Разумеется, наука может выйти из положения, рассматривая классы структур, а не единичные структуры. Да, придется попотеть, переосмысливая правила трансформации в терминах классов. Но наука с этим, конечно же, справится. Однако, если по-честному, сама необходимость подобных упражнений обнажает реальную суть научной строгости, которая, оказывается, существенно связана с ограниченностью наших представлений — и чем точнее наука, тем менее она верна. Всеобщие теории неприложимы вообще ни к чему. Мощь подлинной науки — в умении приспособить любую абстракцию к данной предметной области, пожертвовать "строгостью" ради научной достоверности и практической пользы.
Возвращаясь к вариативности фонологических процессов, заметим, что даже у одного и того же носителя языка внутренние механизмы речевого слуха и речепорождения могут сильно зависеть от текущей деятельности — и, следовательно, от структуры мотивации. Например, если я занимаюсь каллиграфией — или рисую поздравительную открытку — вероятность опечаток сводится к нулю (в пределах моей естественной грамотности). Здесь стадия сериализации фонологических комплексов никак не может быть пропущена. Аналогично, в устной речи, оговорки практически исключены в декламации стихов и в пении (опять же, учитывая степень владения тем или иным языком). Напротив, в условиях общения по поводу чего-то хорошо знакомого собеседникам редуцируется вообще все, что угодно, — и внешняя речь членов группы как бы становится внутренней речью группы как коллективного субъекта. Тем самым оказывается возможным наблюдение скрытых речевых процессов в их овнешненной форме, которая, конечно, неизбежно отличается от соответствующих индивидуальных вариантов, однако (как и любое общественное явление) представляет нечто общее им всем.

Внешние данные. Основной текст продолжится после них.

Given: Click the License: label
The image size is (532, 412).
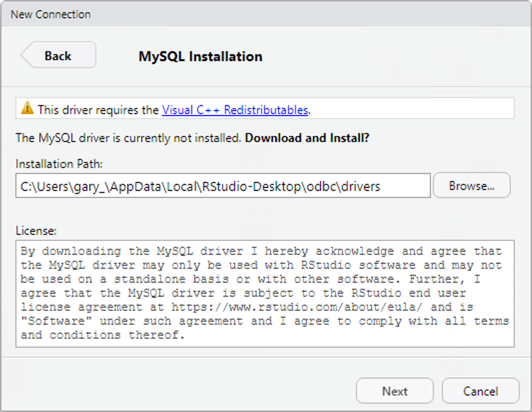Looking at the screenshot, I should (36, 231).
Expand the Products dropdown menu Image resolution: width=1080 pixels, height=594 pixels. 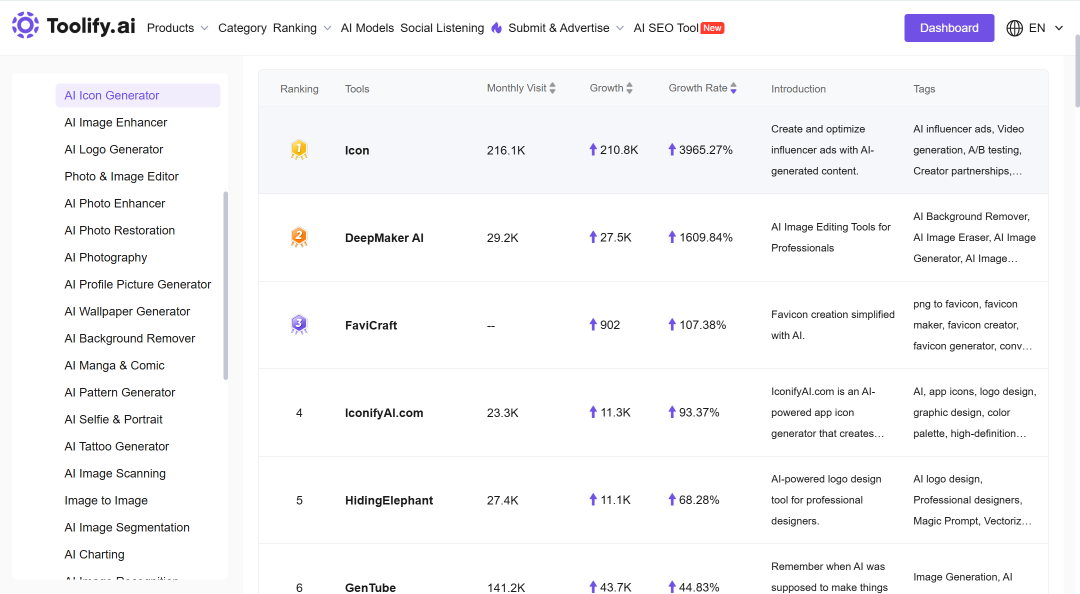tap(178, 28)
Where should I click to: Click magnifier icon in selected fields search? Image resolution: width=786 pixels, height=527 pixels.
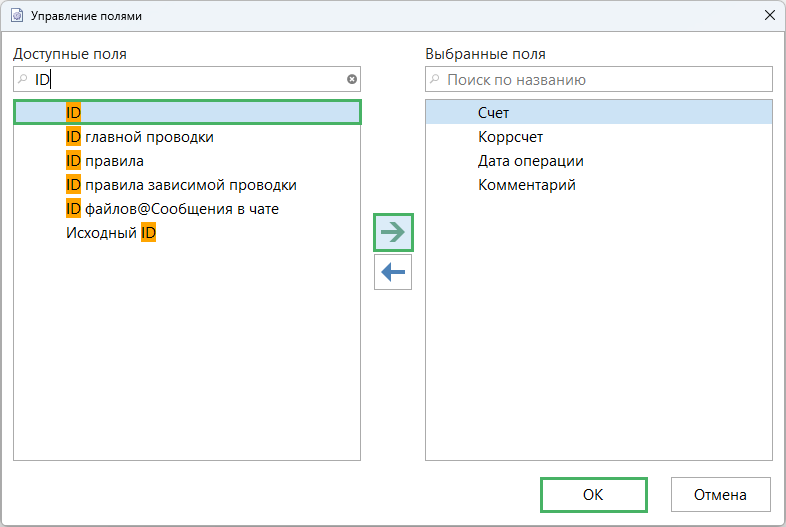pos(435,79)
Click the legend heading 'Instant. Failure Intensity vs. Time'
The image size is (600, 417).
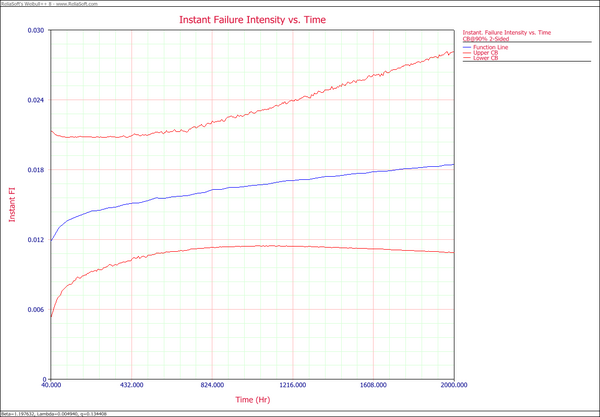tap(508, 34)
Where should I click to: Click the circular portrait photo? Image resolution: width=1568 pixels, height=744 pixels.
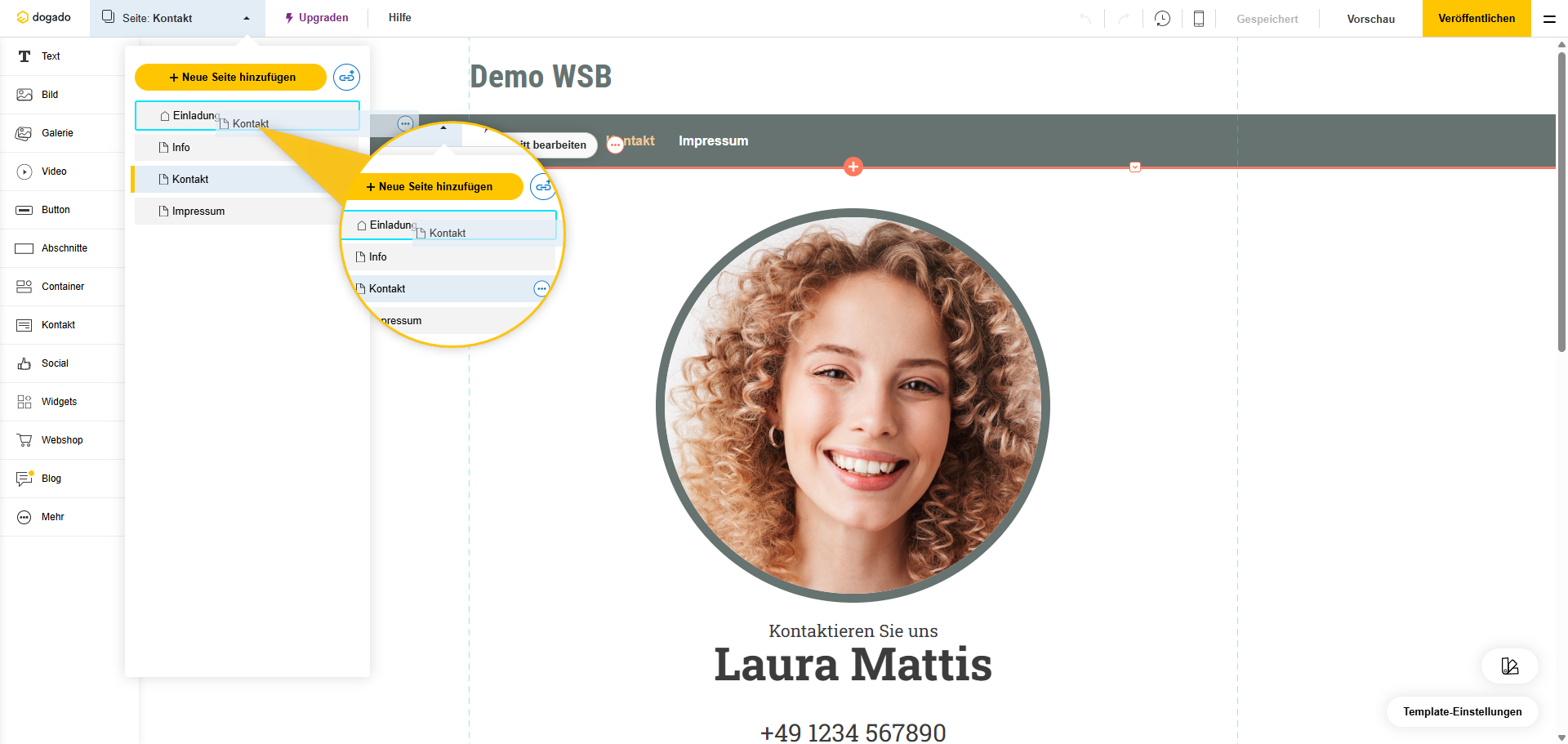coord(853,405)
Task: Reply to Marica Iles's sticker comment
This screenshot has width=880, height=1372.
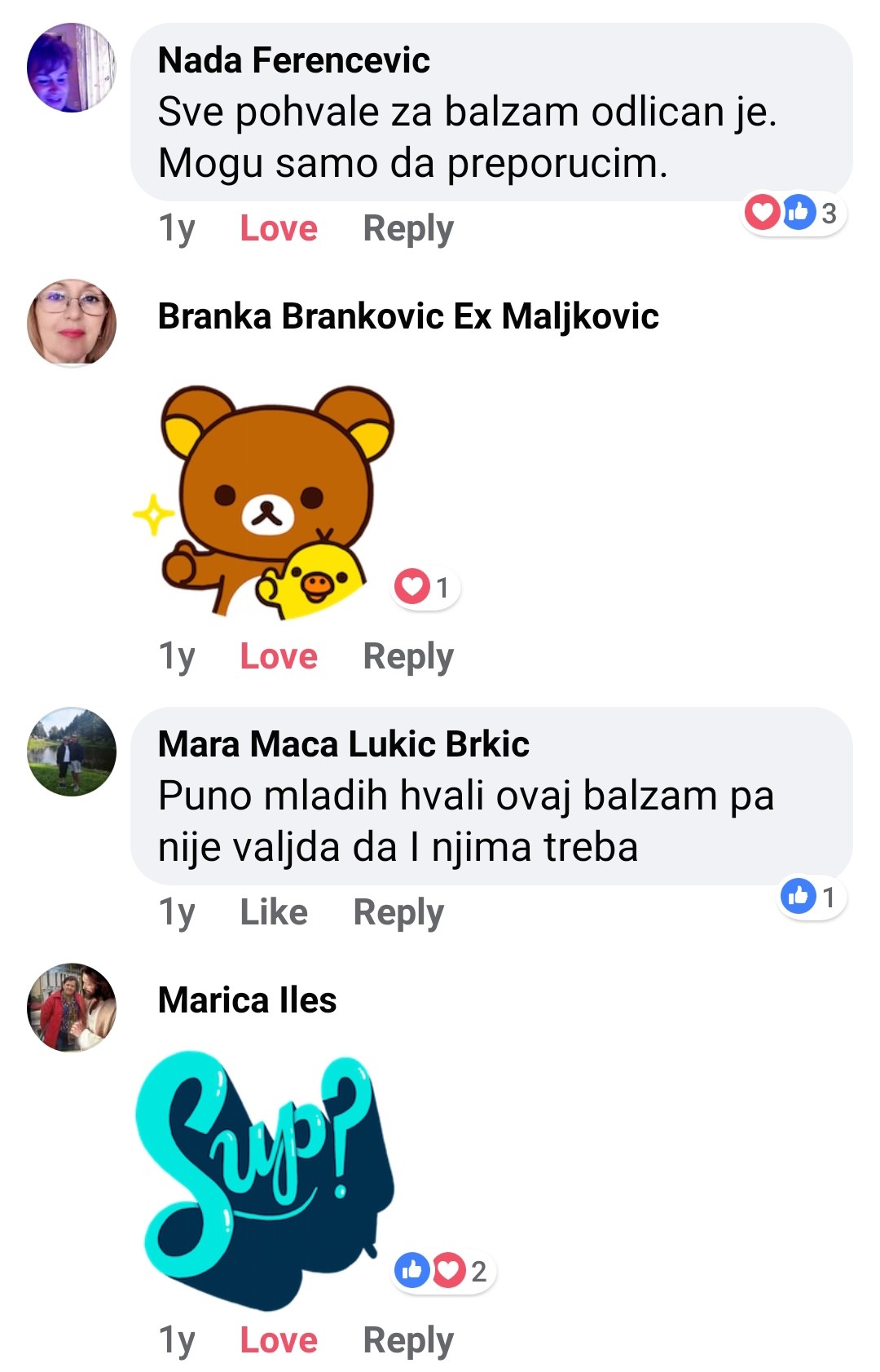Action: pyautogui.click(x=408, y=1341)
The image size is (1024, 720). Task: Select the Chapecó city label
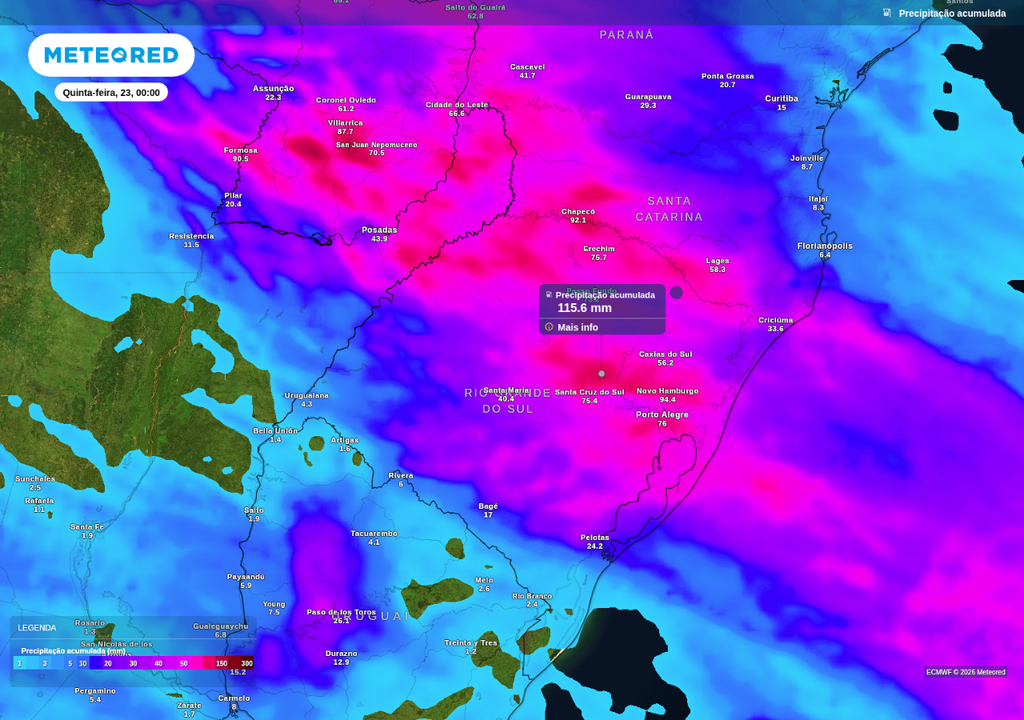coord(578,212)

Любая наука, по сути дела, отражает регулярности в совместной деятельности людей. И это совершенно не зависит от степени "точности" или "строгости". Одно и то же знание может быть выражено в бесконечности различных форм. Отсюда сложная организация самой науки и ее эволюция по мере овладения все новыми способами бытия. Конечно, приятно на какое-то время почувствовать себя всеведущим и всемогущим — и мы строим очередную теорию всего. Но когда теория, наконец, достигает совершенства — новые находки заставляют пересмотреть фундаментальность казалось бы незыблемых принципов и начать поиски чего-то более общего, что тоже неминуемо превратится в банальную частность десяток поколений спустя. И это правильно. Возможно, лично мне оно не дает глубокого удовлетворения, — но так устроен мир. А для того и существует наука, чтобы устройство этого мира познать. Не так ли?